*What the exercise asks*
What is needed is an exact copy of the entries below, from the line that contains "Task: Click the green maximize window button" through the final line, both included, and nothing else.

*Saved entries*
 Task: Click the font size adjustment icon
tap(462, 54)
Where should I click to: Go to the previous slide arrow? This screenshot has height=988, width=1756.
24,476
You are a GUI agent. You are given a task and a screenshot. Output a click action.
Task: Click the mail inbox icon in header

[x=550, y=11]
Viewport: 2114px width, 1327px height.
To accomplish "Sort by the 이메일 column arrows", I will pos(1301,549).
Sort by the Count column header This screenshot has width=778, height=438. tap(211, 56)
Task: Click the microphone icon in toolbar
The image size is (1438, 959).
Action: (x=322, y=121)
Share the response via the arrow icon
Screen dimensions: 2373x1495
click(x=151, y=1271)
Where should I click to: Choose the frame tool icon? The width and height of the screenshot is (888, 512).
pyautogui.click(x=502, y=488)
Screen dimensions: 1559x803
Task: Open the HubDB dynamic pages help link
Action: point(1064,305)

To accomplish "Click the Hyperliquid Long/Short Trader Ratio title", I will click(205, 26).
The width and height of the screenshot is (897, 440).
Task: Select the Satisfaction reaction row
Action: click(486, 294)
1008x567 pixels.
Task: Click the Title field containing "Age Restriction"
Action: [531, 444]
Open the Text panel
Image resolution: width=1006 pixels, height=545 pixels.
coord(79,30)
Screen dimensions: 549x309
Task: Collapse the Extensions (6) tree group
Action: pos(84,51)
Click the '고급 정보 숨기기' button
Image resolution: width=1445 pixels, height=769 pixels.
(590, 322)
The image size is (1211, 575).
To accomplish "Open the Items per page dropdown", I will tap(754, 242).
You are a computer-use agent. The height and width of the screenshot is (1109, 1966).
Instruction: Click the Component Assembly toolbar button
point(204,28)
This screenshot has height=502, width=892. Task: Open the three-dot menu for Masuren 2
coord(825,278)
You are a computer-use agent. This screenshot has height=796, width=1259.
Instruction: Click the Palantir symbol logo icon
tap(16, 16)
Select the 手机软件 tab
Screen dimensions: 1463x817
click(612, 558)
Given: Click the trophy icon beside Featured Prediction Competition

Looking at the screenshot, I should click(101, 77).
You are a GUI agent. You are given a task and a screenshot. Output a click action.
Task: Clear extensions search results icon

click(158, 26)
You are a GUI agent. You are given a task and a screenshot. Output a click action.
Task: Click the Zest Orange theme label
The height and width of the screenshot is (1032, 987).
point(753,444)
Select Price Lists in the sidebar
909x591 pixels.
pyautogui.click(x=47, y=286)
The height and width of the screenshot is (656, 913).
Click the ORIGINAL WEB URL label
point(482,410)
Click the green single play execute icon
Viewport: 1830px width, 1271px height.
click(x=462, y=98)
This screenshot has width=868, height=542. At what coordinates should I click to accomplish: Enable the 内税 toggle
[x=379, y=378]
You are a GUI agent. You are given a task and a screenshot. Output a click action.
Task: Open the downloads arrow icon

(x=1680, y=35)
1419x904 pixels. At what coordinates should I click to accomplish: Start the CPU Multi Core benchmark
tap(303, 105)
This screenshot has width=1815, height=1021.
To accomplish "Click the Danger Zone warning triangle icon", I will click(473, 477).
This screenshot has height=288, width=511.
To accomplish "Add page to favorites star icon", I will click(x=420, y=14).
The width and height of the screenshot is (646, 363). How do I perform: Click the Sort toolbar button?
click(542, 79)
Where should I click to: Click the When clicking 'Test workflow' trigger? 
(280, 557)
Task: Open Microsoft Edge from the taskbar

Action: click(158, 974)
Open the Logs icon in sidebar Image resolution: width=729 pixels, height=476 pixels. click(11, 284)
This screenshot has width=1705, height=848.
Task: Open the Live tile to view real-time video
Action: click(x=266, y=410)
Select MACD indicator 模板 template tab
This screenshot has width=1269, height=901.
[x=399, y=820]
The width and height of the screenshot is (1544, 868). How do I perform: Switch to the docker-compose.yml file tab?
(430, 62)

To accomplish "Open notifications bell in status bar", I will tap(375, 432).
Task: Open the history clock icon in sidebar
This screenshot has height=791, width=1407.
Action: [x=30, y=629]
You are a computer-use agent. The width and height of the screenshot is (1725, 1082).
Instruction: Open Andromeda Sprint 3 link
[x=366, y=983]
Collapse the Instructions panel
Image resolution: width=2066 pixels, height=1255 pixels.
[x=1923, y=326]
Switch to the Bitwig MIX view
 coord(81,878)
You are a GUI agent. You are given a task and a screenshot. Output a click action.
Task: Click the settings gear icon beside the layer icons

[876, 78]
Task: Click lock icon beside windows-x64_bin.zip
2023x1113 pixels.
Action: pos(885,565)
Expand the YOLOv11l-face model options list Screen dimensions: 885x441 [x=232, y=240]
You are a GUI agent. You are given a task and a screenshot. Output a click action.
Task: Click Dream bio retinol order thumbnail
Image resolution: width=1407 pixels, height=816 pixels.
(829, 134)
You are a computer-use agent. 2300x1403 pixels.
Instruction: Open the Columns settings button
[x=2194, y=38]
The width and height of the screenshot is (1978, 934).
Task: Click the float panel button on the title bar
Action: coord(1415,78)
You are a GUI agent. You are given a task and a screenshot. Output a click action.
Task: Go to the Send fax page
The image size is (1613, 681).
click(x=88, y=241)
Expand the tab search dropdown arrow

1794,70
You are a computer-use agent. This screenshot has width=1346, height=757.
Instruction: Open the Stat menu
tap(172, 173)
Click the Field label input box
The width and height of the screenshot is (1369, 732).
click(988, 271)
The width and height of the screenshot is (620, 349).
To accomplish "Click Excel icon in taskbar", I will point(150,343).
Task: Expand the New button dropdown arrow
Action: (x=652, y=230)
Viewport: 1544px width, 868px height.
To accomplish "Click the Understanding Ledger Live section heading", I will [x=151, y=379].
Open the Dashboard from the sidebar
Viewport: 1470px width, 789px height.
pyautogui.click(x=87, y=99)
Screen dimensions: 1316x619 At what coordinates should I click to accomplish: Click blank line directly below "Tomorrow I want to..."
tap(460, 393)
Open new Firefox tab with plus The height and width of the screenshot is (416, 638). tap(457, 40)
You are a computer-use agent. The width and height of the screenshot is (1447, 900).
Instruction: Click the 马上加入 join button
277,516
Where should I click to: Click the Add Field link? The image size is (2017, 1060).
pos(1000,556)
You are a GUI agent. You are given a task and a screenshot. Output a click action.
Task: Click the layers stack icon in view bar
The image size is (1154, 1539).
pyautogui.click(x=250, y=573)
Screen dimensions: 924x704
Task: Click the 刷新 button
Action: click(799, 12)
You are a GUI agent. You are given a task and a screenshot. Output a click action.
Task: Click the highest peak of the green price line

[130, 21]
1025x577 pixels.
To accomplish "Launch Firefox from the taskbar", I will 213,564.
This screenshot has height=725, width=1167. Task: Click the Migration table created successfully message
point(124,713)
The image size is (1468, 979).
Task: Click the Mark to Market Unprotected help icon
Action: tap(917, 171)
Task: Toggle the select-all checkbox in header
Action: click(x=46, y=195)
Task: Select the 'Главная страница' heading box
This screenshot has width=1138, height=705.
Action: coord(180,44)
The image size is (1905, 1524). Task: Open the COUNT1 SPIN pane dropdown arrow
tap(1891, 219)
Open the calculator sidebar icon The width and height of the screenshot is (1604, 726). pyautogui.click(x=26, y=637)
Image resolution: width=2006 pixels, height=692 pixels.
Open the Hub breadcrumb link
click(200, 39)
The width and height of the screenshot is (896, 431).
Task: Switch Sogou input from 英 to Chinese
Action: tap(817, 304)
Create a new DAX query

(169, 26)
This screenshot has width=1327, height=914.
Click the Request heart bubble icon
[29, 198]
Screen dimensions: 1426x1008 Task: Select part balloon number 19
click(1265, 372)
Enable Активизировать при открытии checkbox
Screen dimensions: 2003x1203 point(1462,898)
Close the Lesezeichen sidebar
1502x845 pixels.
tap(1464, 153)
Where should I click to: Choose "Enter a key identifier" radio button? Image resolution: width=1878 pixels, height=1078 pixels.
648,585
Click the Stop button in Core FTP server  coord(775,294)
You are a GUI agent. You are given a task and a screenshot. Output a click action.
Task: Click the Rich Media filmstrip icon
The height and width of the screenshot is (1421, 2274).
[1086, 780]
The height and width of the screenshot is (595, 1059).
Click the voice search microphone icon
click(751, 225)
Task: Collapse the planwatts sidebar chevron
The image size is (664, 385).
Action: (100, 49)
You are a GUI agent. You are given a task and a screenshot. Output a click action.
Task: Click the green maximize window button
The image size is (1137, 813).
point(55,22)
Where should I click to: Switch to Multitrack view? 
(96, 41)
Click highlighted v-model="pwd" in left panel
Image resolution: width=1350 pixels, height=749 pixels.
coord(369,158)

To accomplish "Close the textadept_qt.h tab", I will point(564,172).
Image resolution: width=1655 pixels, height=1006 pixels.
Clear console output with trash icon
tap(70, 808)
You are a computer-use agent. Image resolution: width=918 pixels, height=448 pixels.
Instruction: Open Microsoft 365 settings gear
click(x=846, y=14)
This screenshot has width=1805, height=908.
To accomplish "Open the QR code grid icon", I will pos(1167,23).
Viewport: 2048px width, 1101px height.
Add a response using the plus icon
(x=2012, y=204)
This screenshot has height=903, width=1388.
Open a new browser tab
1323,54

*Final answer*
Task: Click the green maximize window button
The image size is (1137, 813).
point(55,22)
Where should I click to: Switch to Multitrack view? 
(96, 41)
Click highlighted v-model="pwd" in left panel
Image resolution: width=1350 pixels, height=749 pixels.
coord(369,158)

To accomplish "Close the textadept_qt.h tab", I will point(564,172).
Image resolution: width=1655 pixels, height=1006 pixels.
Clear console output with trash icon
tap(70, 808)
You are a computer-use agent. Image resolution: width=918 pixels, height=448 pixels.
Instruction: Open Microsoft 365 settings gear
click(x=846, y=14)
This screenshot has width=1805, height=908.
To accomplish "Open the QR code grid icon", I will pos(1167,23).
Viewport: 2048px width, 1101px height.
Add a response using the plus icon
(x=2012, y=204)
This screenshot has height=903, width=1388.
Open a new browser tab
1323,54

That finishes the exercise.